Vladimir Putin (San Petersburgo, 1952) apenas había dejado de gatear, y el Pacto de Varsovia estaba a punto de dar a luz. La Guerra Fría, en cambio, entraba ya en su fase adulta. Pero en marzo de 1955, el magnate de la prensa William R. Hearst logró permiso para viajar por la URSS junto al fotógrafo Cartier-Bresson. La Voz publicó sus crónicas.
16 mar 2022 . Actualizado a las 15:46 h.«Mi conclusión es que la orden del día para los Estados Unidos y sus aliados, frente a Rusia, debe ser: firmeza sin provocación, y optimismo sin complacencia». Así resumía William R. Hearst —hijo del personaje en el que se basó Orson Welles para Ciudadano Kane— las impresiones de su aventura de tres semanas por aquella URSS que se encaminaba hacia el posestalinismo.

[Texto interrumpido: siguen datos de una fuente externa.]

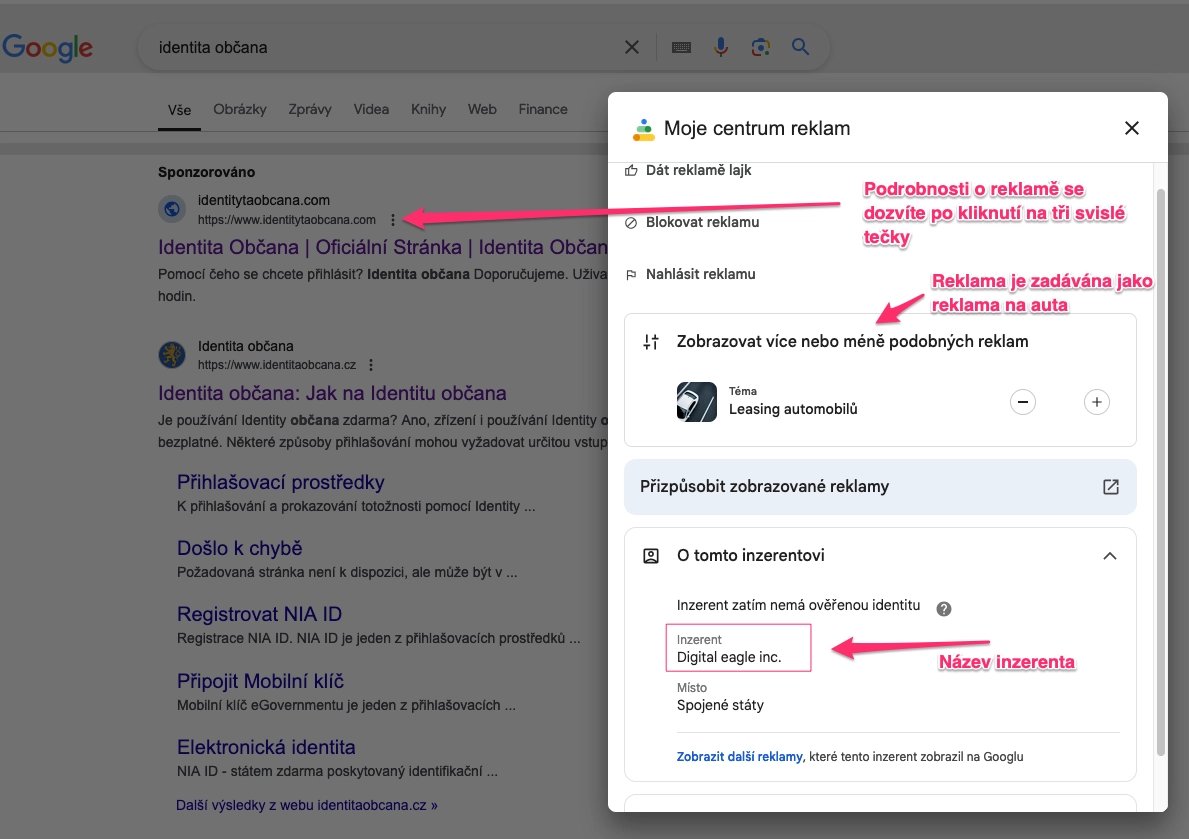Clear the search box text
Image resolution: width=1189 pixels, height=839 pixels.
coord(632,47)
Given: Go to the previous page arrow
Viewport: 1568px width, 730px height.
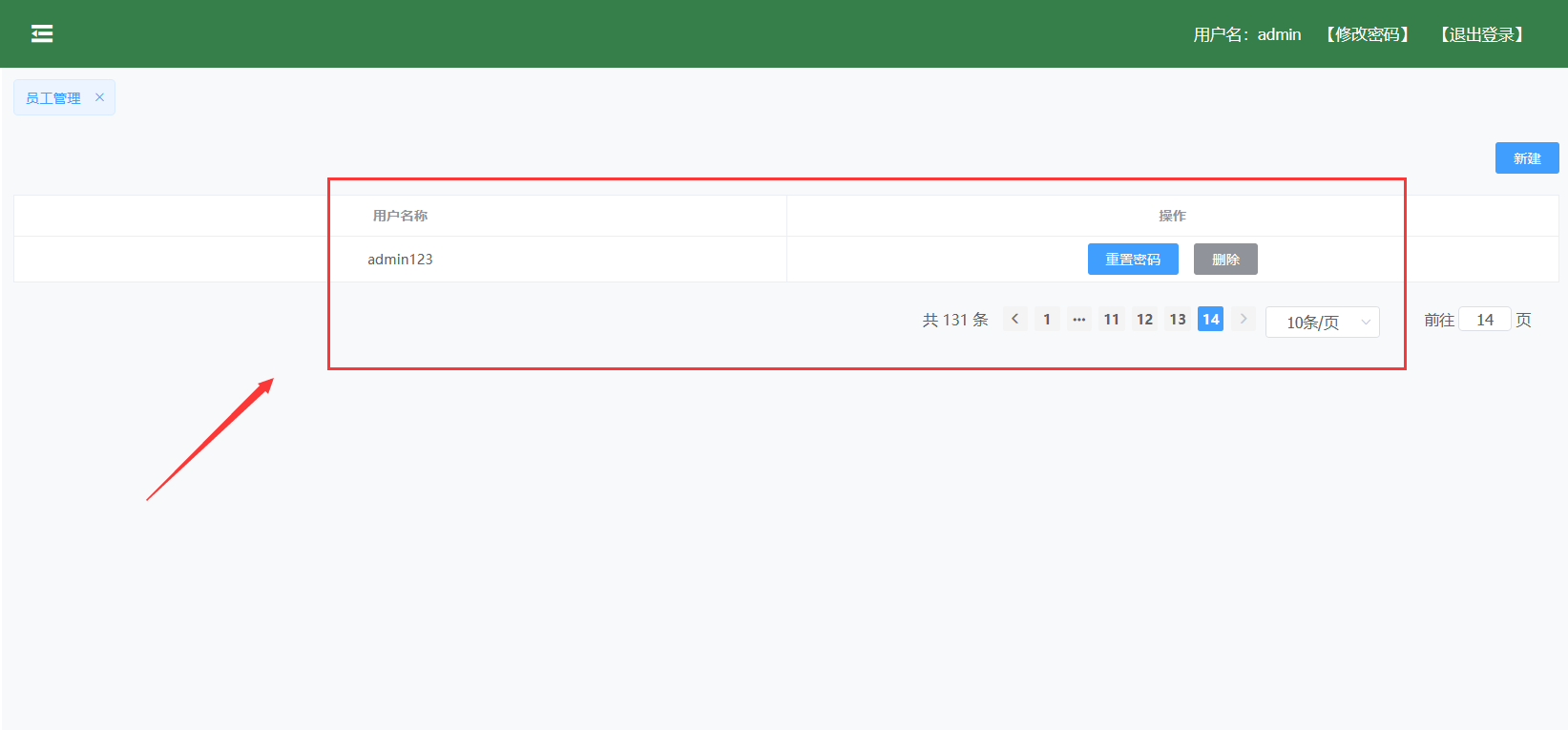Looking at the screenshot, I should 1014,320.
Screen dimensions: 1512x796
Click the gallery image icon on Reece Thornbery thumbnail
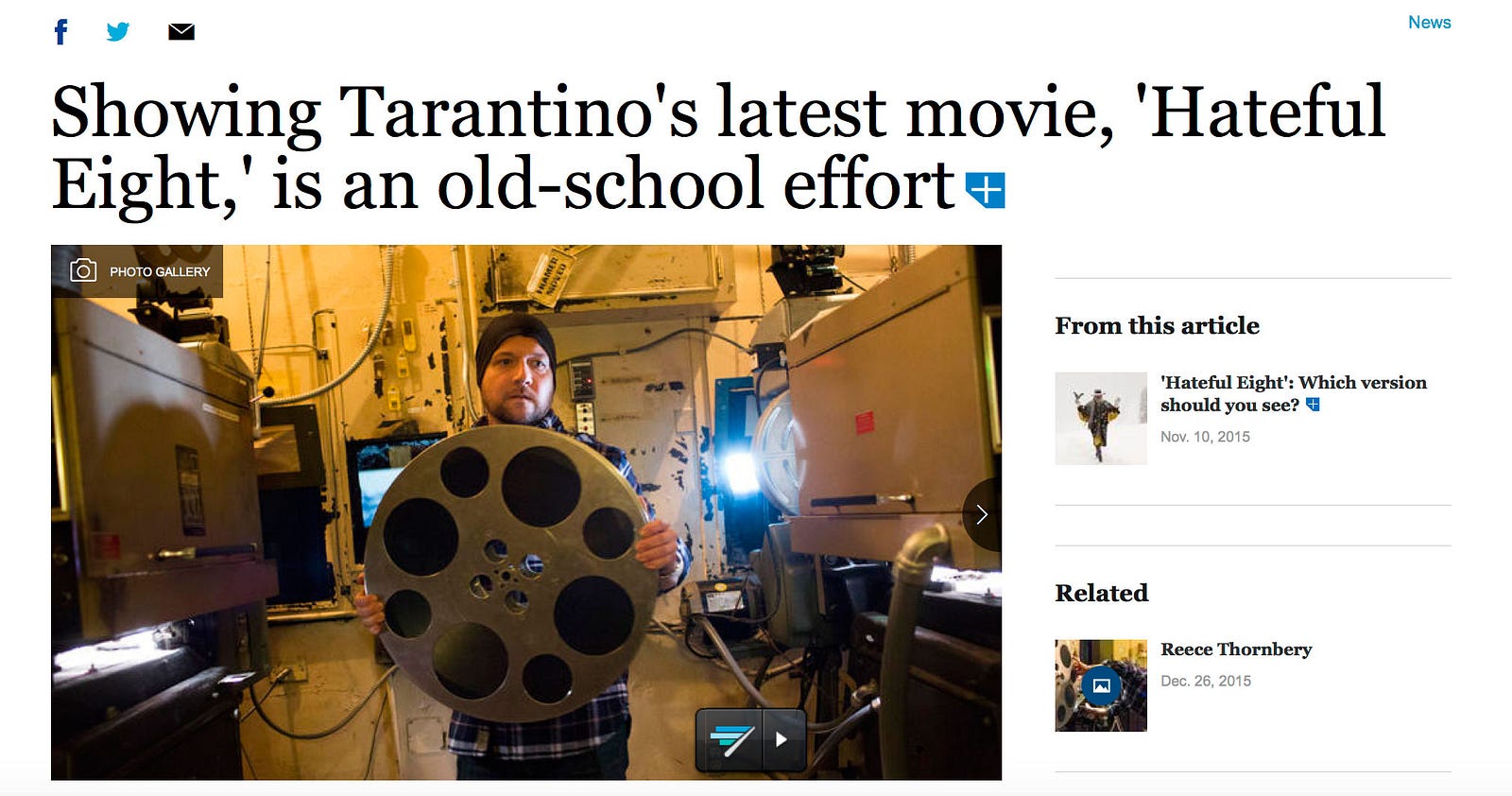coord(1101,685)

Hearst pudo entrevistarse con algunos de los líderes soviéticos del momento, en plena transición de Malenkov a Bulganin, ya con la sombra de Krushev (el dirigente que calentó la Guerra Fría) al fondo, y se encontró con «un país que cuenta, grandemente, con la indecisión del mundo occidental», según el relato que reprodujo nuestro periódico. Era la gran Rusia agazapada tras el telón de acero a la que Putin, el hijo de un excombatiente y una empleada de fábrica que entonces contaba con tres años, sueña ahora con devolver sus días de gloria, afirman algunos politólogos.

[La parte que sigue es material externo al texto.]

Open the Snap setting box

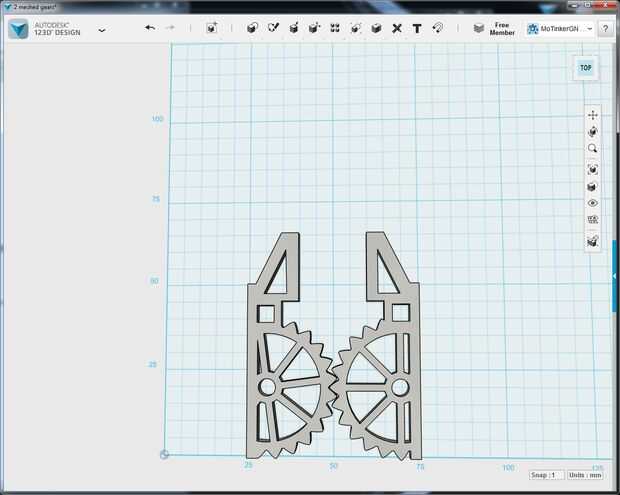click(x=546, y=475)
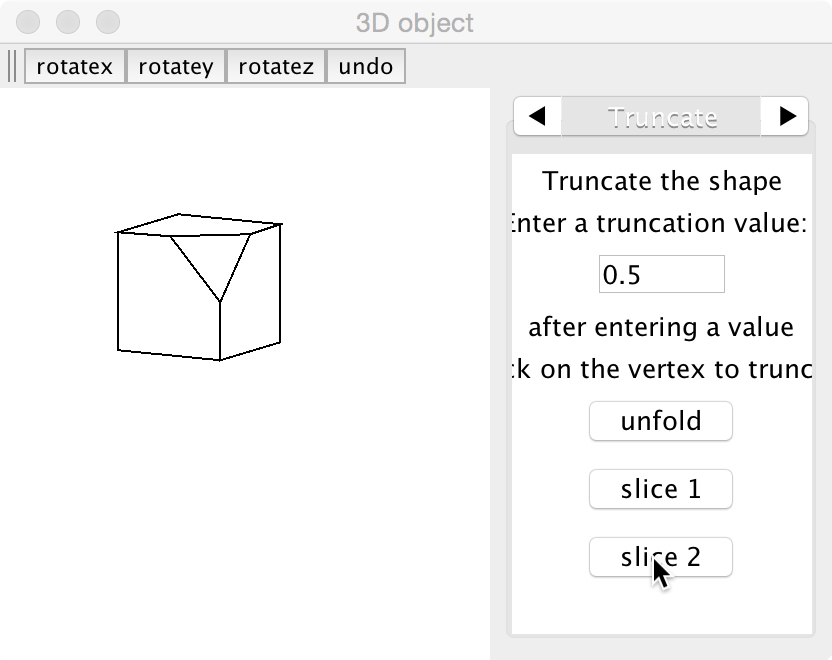Undo the last action
Image resolution: width=832 pixels, height=660 pixels.
365,67
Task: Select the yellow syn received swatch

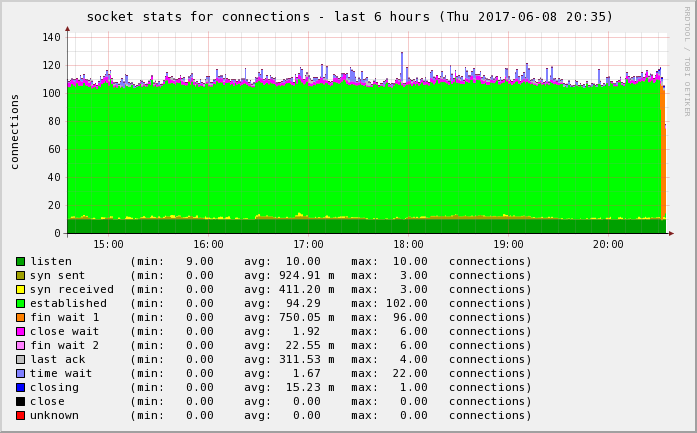Action: (20, 290)
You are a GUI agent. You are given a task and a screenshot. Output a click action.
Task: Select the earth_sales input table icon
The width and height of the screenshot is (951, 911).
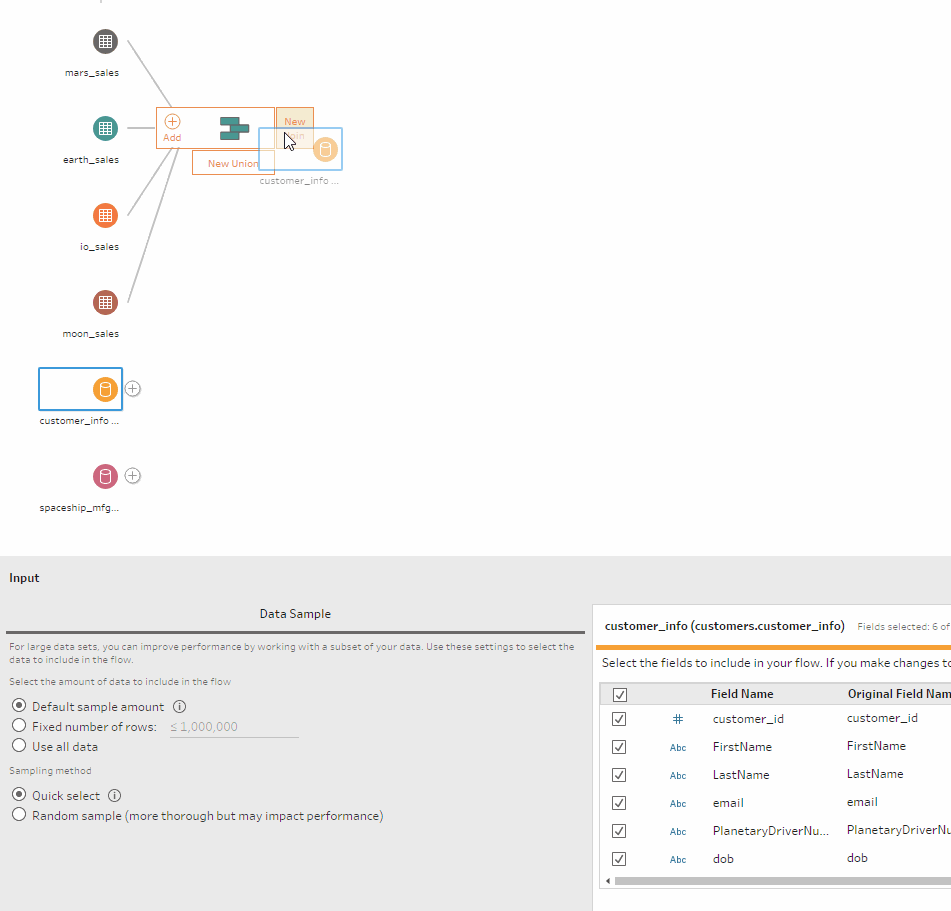[x=105, y=128]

Pero no todo era oro lo que relucía en aquel país que inspiraba el temor de todo occidente. Al menos en las crónicas de Hearst, que además de Moscú y San Petersburgo (entonces Leningrado) recorrió algunas poblaciones rurales e industriales. Fueron ocho entregas, con las fotos de Cartier-Bresson las que publicó La Voz de aquel viaje, anunciado con gran pompa. «Un periodista americano asombra al mundo al lograr entrevistarse con los dueños del Kremlin». Esta es una síntesis de aquel relato por entregas, con sus titulares y alguna de las reflexiones de Hearst, que meses más tarde recibiría el Pulitzer:
Un día de cualquier ciudad soviética convencería a cualquier muchacha norteamericana, u obrero de fábrica o de oficina, de que, comparados con las condiciones en Rusia, los EE.UU. son el paraíso del proletariado.
Los nuevos dirigentes de Rusia pueden ser brutales y despiadados, pero no son paranoicos. Saben que la posibilidad de salir victoriosos de un conflicto nuclear es remota. Pero hay mucha palabrería hueca en su verborrea soviética».
3. «Los rusos quieren por ahora la paz, porque necesitan ganar tiempo»
Es una nación de 200 millones de almas en relativo grado de retraso que trata de amoldar sus recursos a un esquema desde el que pueda rivalizar con el poderío de Estados Unidos. Un pequeño grupo de burócratas tienen una autoridad que alcanza todas las fases de la vida. Un poder tan inmenso que se hace difícil de comprender para los acostumbrados a la libre iniciativa.
Como en el caso del burro y la zanahoria al pueblo soviético se le presenta la esperanza de que si empujan la barca un poco más fuerte eventualmente será posible aumentar, una vez más, la producción de artículos de consumo. Por eso es que estimamos que debemos expresarles nuestra condolencia y nuestra simpatía.
En Rusia no hay comunistas, ni arriba ni abajo. Este sistema se desarrolla a base de un capitalismo de Estado. Cualquiera que trate de practicar el comunismo aquí será fusilado por desviacionista. Por ello no pude evitar la impresión de que el soviet se dirige hacia un capitalismo a ultranza».
La más elevada esfera de la sociedad soviética «sin clases» es una élite administrativa basada en los puestos que se ocupan en la burocracia y la estructura de producción, adornada por los máximos nombres del teatro, la ópera y el ballet».
7. «Día y noche hay mujeres paleando nieve en las calles»
La mujer media que uno ve por las calles parece justificar que la nación sea llamada Madre Rusia. Vestida con burdas ropas, careciendo de la mayoría de las conveniencias que hacen cómoda la vida, y disfrutando de poca o ninguna consideración sobre el hombre, la mujer rusa hace una vida agobiante.
Krushev ha cambiado de política con respecto a la religión, ante el descontento popular que dio lugar a un «trabajo lento»: condenó la persecución del pueblo por motivos religiosos y dictaminó que la educación científica debe usarse para propagar el credo del ateísmo. El descenso en la producción cesó.
Todo esto (y mucho más ahora en la voz.es) lo contó Hearst a nuestros lectores en 1955. Pero antes se lo confió, según explicaba en el periódico, a Winston Churchill. Se fumaría un buen puro mientras lo escuchaba.